Stuttgart - Der Countdown im Rathaus läuft. Am Freitag muss der Gemeinderat mit Unterstützung der Stadtverwaltung alles klar machen für den Doppelhaushalt 2012/2013 der Landeshauptstadt. Schon am Donnerstag soll der Stellenplan für die nächsten zwei Jahre beschlossen werden. Nach schwierigen nichtöffentlichen Vorberatungen, Erste und Zweite Lesung des Haushalts genannt, wagte die Verwaltungsspitze am Mittwoch einen vorsichtig optimistischen Ausblick.

Offen geblieben seien bisher noch Entscheidungen über Angelegenheiten, die sich mit Kosten von sechs bis sieben Millionen Euro auswirken könnten, sagte Finanzbürgermeister Michael Föll. Davon abgesehen sei nach dem bisherigen Stand im Jahr 2012 ein Kreditbedarf von 65,5 Millionen Euro absehbar, im Jahr 2013 ein Bedarf von 214,6 Millionen. Mit der Summe von 280,1 Millionen liege man ganz knapp unter der zulässigen Obergrenze. Bei einem Vorgespräch am Mittwoch habe das Regierungspräsidium Stuttgart signalisiert, dass der Etat so wohl genehmigungsfähig wäre - wenn die zuletzt gefundene Linie gehalten werde. Bei der Aufsichtsbehörde gebe es aber eine gewisse Besorgnis über die Finanzkraft der Landeshauptstadt. Mit dem Volumen an Ausgaben, die vor der Dritten Lesung absehbar seien, bewege man sich an der "äußersten Grenze des Vertretbaren", urteilte Föll. Dies nicht nur im Hinblick auf die formalen Anforderungen, sondern auch mit Blick darauf, dass die Stadt sich nicht letzter Handlungsmöglichkeiten in der Zukunft berauben dürfe.
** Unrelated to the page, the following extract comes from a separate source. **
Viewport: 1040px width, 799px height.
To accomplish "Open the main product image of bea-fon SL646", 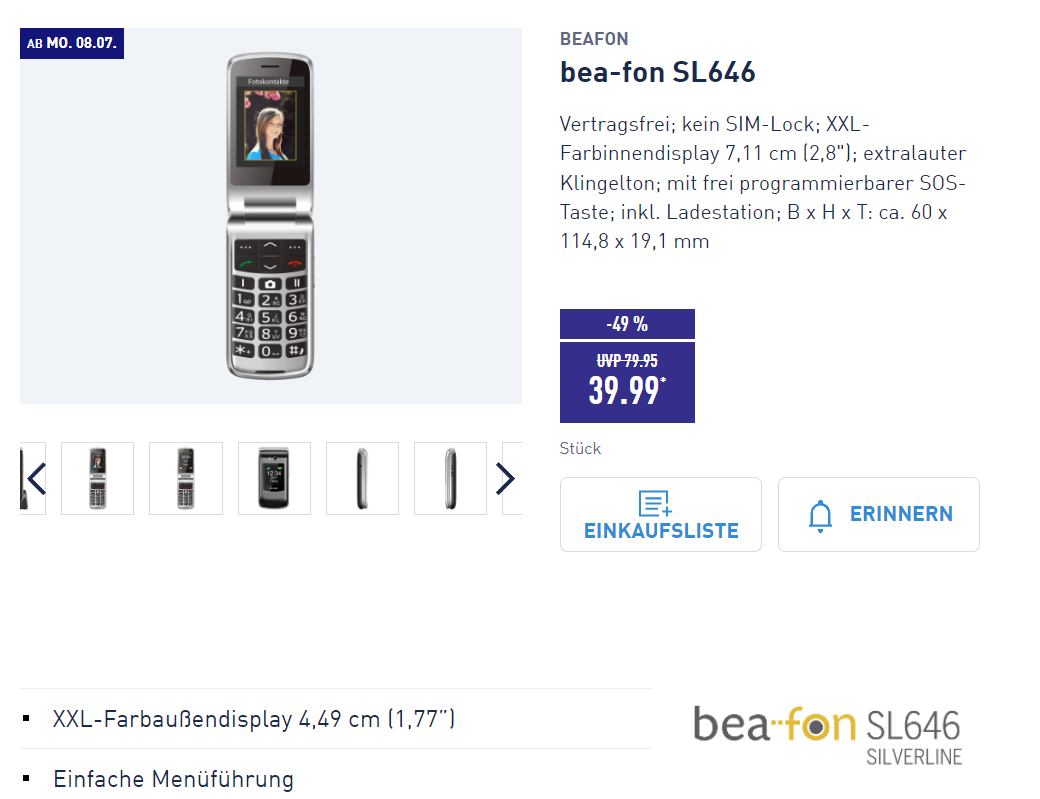I will pyautogui.click(x=271, y=216).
OB Wolfgang Schuster stellte klar, dass voraussichtlich "alles andere als ein Sparhaushalt" verabschiedet werde. Bei der Zweiten Lesung habe man nicht etwa den früheren Haushalt zusammengestrichen, sondern nur einen Teil dessen zurückgenommen, was man sich bei der Ersten Lesung im November vorgenommen hatte. Was jetzt vorliege, bedeute immer noch eine massive zusätzliche Investition in Kinder und Jugendliche, vor allem zugunsten ihrer Bildung. Dass künftige Generationen mit Schulden belastet würden, schmerze ihn.

Auch von den Wunschlisten für zusätzliche Ausgaben für Kultur und Soziales sei rund die Hälfte erfüllt worden, sagte Verwaltungsbürgermeister Werner Wölfle.